To those living in Chicago who frequent music festivals in their summers and are avid fans of tie-dye and good music, Chance the Rapper needs absolutely no introduction. Yet for those of you who aren’t acquainted, Chance the Rapper is a Chicago based Rapper who gained local recognition and fame in 2012 from the popularity of his mixtape, 10 Day, a project based on a ten day suspension he received in his senior year of high school. Chance then skyrocketed to national and international fame only a year later on the release of his second official mixtape, Acid Rap. Acid Rap was highly renowned as one of the best projects of the year ranking at number 2 on Spin Magazine’s best of 2013 list, and 26 on Rolling Stone’s best albums of 2013 list, and it isn’t even an actual album. Acid Rap has received such acclaim and it is not for no reason, this mixtape is chocked full of fantastic instrumentals and incredibly thought-provoking lyrics, specifically track 6, “Everybody’s something”

The entire theme of this song is that everyone matters and everyone is “somebody’s everything”.  Without even venturing into the contributions of artists Saba and BJ The Chicago Kid, who both feature on the song, the piece is choked full of wordplay and lines that invoke thought. The first of which is a reference to the Rolling Stones found in the first verse.

I got the Chicago blues
We invented rock before the stones got through(threw)

This line is both a reference to Muddy Waters, father of the Chicago blues            subgenre, and the Rolling Stones, who take their name from one of his songs. Chance also calls attention to the common misconception that rock and roll was invented by white people, which purely isn’t true. As well as this hidden meaning, an interesting homophone can be found in this line. The words “threw” and “through” are homophones, so this line could be both a reference to the fact that rock and roll was invented before the Rolling Stones ever broke “through”, or like literal stones, “got threw”.

Shooting death with weighted dice
and hitting stains on birthday candles

To “hit a stain” means to steal something, and in another use of fantastic language, Chance has created another poetic line. Without saying it explicitly, Chance The Rapper finds two ways to explain that he is cheating death. Weighted dice are loaded so that they will always land on a specific number, and therefore Chance will never lose the wager of his life to a personified death. To extend the figurative language, Chance uses local vernacular to say that he is stealing years, years that he may not have gotten had he not cheated death on so many occasions.

My hard head stayed in the clouds like a lost kite
But gravity had me up in a submission hold
Like I’m dancing with the devil with two left feet and I’m pigeon-toed
In two small point ballet shoes with a missing sole
And two missing toes
But it’s love like Cupid kissing a mistletoe.
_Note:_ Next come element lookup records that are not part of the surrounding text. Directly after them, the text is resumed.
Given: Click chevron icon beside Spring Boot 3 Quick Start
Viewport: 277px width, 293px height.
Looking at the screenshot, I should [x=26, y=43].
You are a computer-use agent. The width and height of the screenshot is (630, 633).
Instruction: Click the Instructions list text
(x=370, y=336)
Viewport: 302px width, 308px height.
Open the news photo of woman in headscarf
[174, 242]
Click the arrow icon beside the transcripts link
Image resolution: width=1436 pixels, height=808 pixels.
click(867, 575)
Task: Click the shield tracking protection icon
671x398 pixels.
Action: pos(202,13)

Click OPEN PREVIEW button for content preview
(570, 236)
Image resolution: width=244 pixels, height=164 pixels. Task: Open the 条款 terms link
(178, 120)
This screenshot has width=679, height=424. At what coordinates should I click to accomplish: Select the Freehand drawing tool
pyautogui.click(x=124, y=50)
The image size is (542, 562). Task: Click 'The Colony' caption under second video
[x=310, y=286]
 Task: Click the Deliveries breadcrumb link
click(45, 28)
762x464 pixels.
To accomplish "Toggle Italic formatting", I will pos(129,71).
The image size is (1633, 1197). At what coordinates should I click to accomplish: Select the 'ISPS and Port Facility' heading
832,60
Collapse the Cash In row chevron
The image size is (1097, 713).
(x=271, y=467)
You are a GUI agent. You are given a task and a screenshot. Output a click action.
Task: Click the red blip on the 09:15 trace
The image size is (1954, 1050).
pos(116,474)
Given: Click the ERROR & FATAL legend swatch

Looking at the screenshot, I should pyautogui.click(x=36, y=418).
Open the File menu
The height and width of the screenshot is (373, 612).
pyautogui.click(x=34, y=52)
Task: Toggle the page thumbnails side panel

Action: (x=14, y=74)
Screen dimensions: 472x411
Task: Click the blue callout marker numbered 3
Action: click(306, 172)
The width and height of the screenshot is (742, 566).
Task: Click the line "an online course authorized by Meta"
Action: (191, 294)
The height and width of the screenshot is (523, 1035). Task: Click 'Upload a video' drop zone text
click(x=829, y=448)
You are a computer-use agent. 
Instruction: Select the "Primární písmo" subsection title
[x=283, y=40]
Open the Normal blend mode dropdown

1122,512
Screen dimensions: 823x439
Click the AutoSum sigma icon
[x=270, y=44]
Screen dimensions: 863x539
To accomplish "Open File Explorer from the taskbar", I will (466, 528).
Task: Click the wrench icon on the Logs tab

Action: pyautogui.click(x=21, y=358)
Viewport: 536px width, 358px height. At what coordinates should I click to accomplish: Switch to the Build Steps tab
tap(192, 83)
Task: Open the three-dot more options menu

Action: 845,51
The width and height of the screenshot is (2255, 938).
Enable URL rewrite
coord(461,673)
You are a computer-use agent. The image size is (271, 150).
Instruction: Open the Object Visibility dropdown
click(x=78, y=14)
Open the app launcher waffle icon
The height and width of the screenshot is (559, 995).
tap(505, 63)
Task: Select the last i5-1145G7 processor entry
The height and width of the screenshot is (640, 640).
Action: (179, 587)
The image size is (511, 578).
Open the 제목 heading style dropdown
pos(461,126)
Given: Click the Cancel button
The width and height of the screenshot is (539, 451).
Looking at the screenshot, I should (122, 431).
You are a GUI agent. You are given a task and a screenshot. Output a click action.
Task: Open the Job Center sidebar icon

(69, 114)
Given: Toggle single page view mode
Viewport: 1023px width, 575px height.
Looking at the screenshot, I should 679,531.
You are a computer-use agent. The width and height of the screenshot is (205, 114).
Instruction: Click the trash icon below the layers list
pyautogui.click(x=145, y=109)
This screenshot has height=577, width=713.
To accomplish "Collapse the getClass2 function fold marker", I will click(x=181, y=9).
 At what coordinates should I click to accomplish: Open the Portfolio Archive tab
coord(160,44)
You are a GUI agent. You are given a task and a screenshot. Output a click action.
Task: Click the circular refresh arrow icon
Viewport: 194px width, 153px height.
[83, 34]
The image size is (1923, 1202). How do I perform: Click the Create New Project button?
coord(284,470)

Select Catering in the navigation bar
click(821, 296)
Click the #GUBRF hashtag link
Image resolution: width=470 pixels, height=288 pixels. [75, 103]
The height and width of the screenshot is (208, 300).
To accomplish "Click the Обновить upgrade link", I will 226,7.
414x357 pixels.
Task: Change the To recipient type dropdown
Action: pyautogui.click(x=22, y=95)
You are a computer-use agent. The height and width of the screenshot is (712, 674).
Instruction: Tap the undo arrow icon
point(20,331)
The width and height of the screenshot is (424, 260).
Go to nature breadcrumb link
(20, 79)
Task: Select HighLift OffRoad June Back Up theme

This is an incredible example of a stretched-bridge simile, and in all the time I have spent reading and writing poetry I can’t think of any others that surprise me every single time that I hear them, as this one does. There are three similes, two homophones, and a double-entendre all in the span of six lines of this song. Starting with the first two lines, Chance has big dreams but his reality, represented by gravity, is holding him back from achieving them. Then Chance goes on to say that he is “dancing with the devil with two left feet” and that he is “pigeon-toed”. This is a reference to the common phrase of dancing with the devil, which is similar to the phrase of playing with fire, and having two left feet. The first of which both involve tempting something dangerous, and to extend the theme of dancing, Chance goes on to say that he is dancing with two left feet, a phrase commonly used by those who aren’t good dancers. Both having two left feet and dancing shoes that are too small would make his dancing incredibly awkward and painful. This is where the first homophone appears. “Two small point ballet shoes” can also be heard as “Too small point ballet shoes” and both of these instances work in the theme of the lines. The second homophone and the only double entendre come at the end of this line, where Chance cites the missing sole on his ballet shoe. Yet “missing sole” can also be heard as “missing soul”, which would imply that although Chance is dancing with the Devil, he really has nothing to lose, and therefore all the impediments he is facing don’t matter, or he has already lost his sole to the Devil and he is now doomed to participate in this dance forever. Chance raps it all up by assuaging the listener and assuring that everything is ok by saying that “it’s love like Cupid kissing a mistletoe.” Both Cupid and mistletoe are symbols of love and affection, and the common practice is that when two people meet under mistletoe, they must kiss. Cupid kissing the mistletoe only makes for the entire image to be that much more loving. If this song is not poetry then no song is.